RealCatTranslator

Project in several phases to ultimately built an app that translate from human to cats and cats to human using deep learning algorithm

View the Project on GitHub FrogBoss74/RealCatTranslator

RealCatTranslator

Project in several phases to ultimately built an app that translate from human to cats and cats to human using deep learning algorithm For all cat lovers by Lea B, Teo B and Herve B

web site link: here

Development wiki link: here

–> Current Status

Help me to collect cat sounds either by recording your cat and droping the file in the drop box below or capturing sounds from Youtube videos using online mp3fy here or any recording app on mobile (see how to name the file below)

CuteCat

Introduction

Drop your sound files here according to instructions on link above:

Phase 1 Collecting cat sounds

This task is probably the most challenging task.

FlowChart1

Collecting raw sounds

This requires either volunteers to record their own cats, which could be fun, though time consuming or screening online resources such as Youtube and then post processing the audio files. In any case wave files need to be collected.

Submission of cat sounds to: CatSounds Drop Box

Tools to collect cats sound : mp3fy here or any recording app on mobile

Naming of raw cat sounds files: Cat sounds should be named as follows: “SoundClass_Sex_Age_Name_FistNameOfWhoIsSubmitting_Country_Source

where,

Sound Class Meaning
Growling I am warning you
MomoMooh I am angry
Hissing Leave me alone
Nyaaan Want to fight?
MeowMeow I am happy
Chatting I want to hunt/play
GyaGyaGya I want a cat-mate
KittenMiyouMiyou Mama! Mama!
Miyoou It hurts/hungry
Purring I am comfortable

Classification of sounds

Hear the cats and what they say at: Link here

After a bit of research, it is proposed to follow the work done by JH Lee Domestic Cat Sound Classification Using Transfer Learning.
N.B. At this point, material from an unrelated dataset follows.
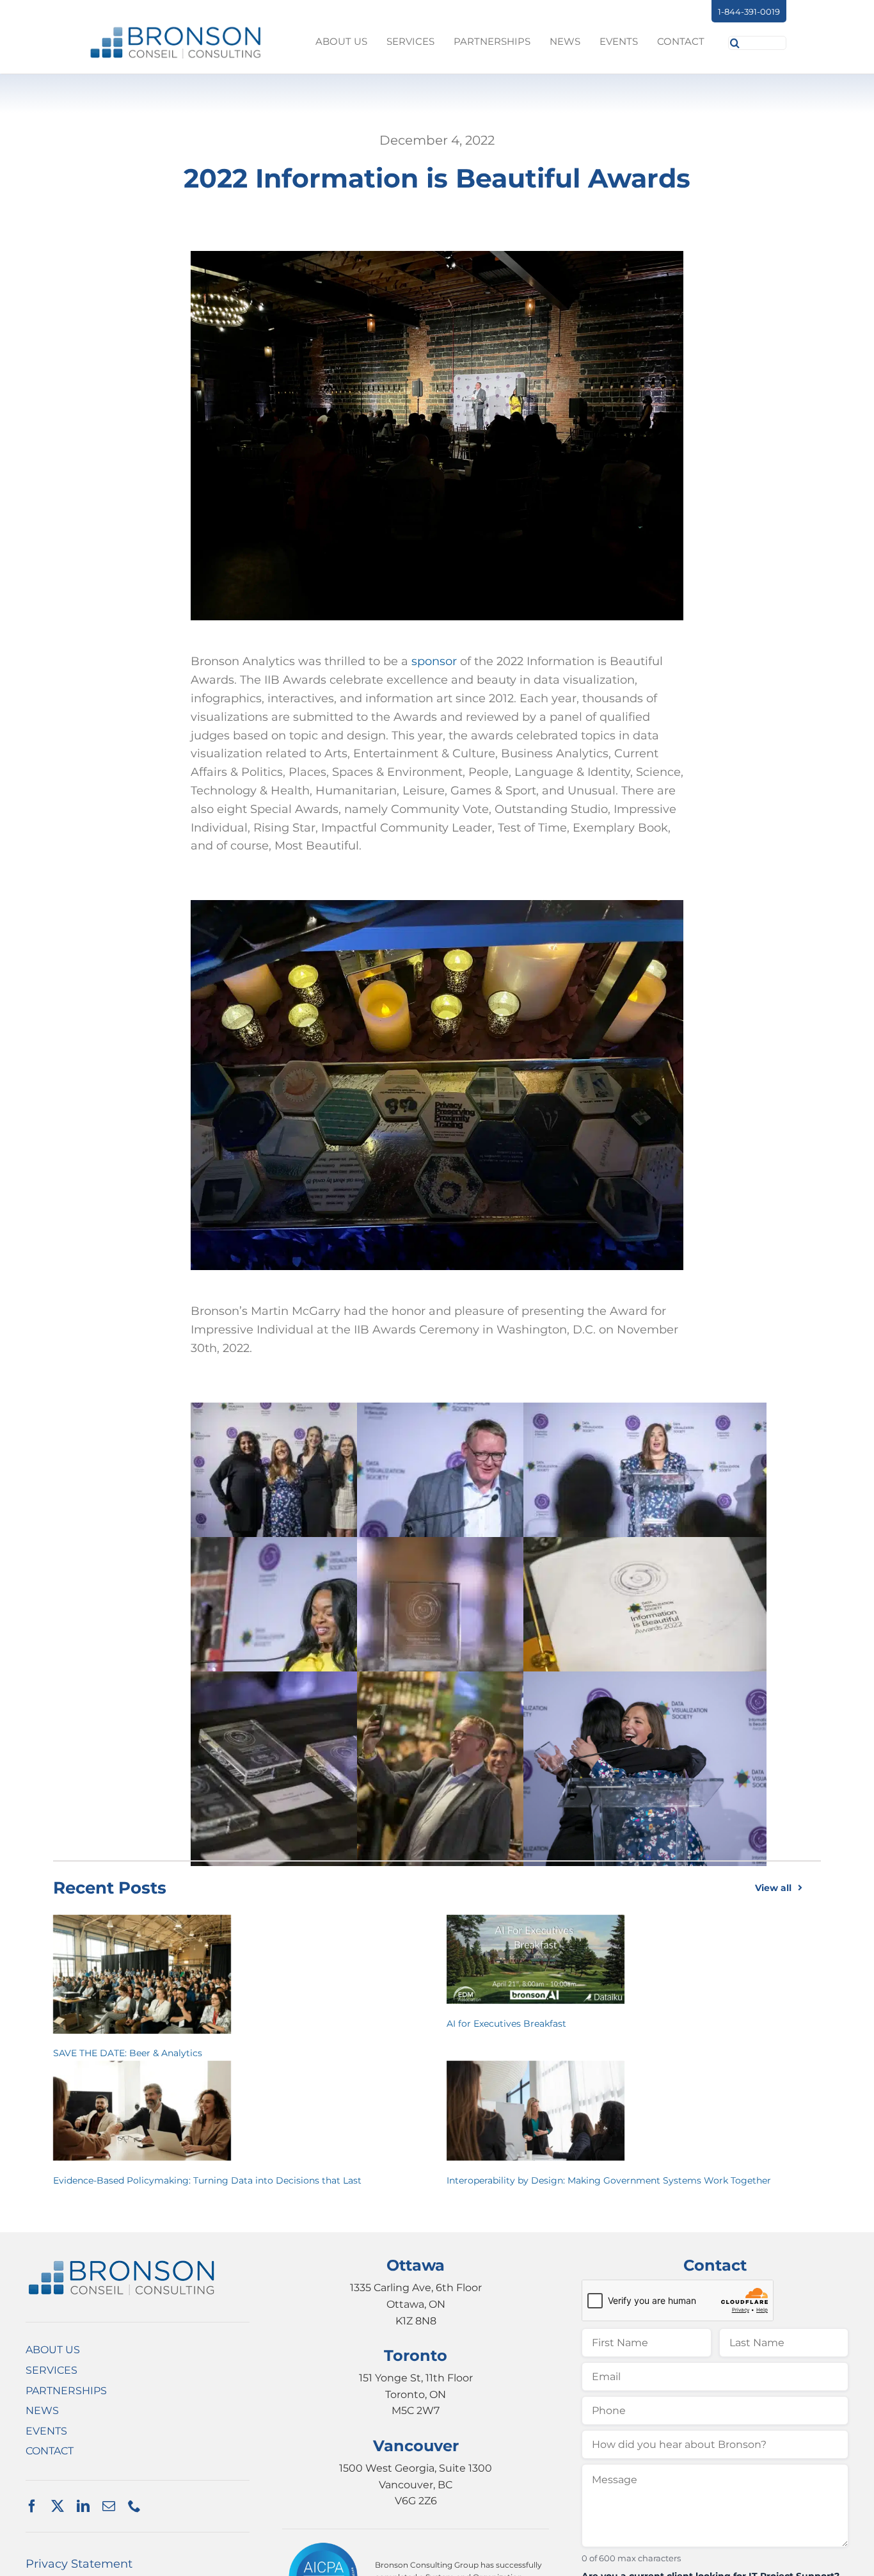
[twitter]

The following site shows examples of sound within each classis used as a guide for classification of site The research proposes to classify cats sounds in 10 classes as follows:

Cat classes

Phase 2

Data filtering [HOLD: not decided yet]

It is curretly proposed to use Librosa library in python for MFCCS feature extractions

Phase 3

It is currently proposed to use Supervised Training Convulational Neural Networks CNN with Tensorflow and Keras given its accuracy and portability. The model will be developed in Python hand the model will be saved for further used in other languages. The target accuracy is 70%.

Phase 4

Simple app will be developed using MIT App Inventor to record cat and translate to human and vice versa.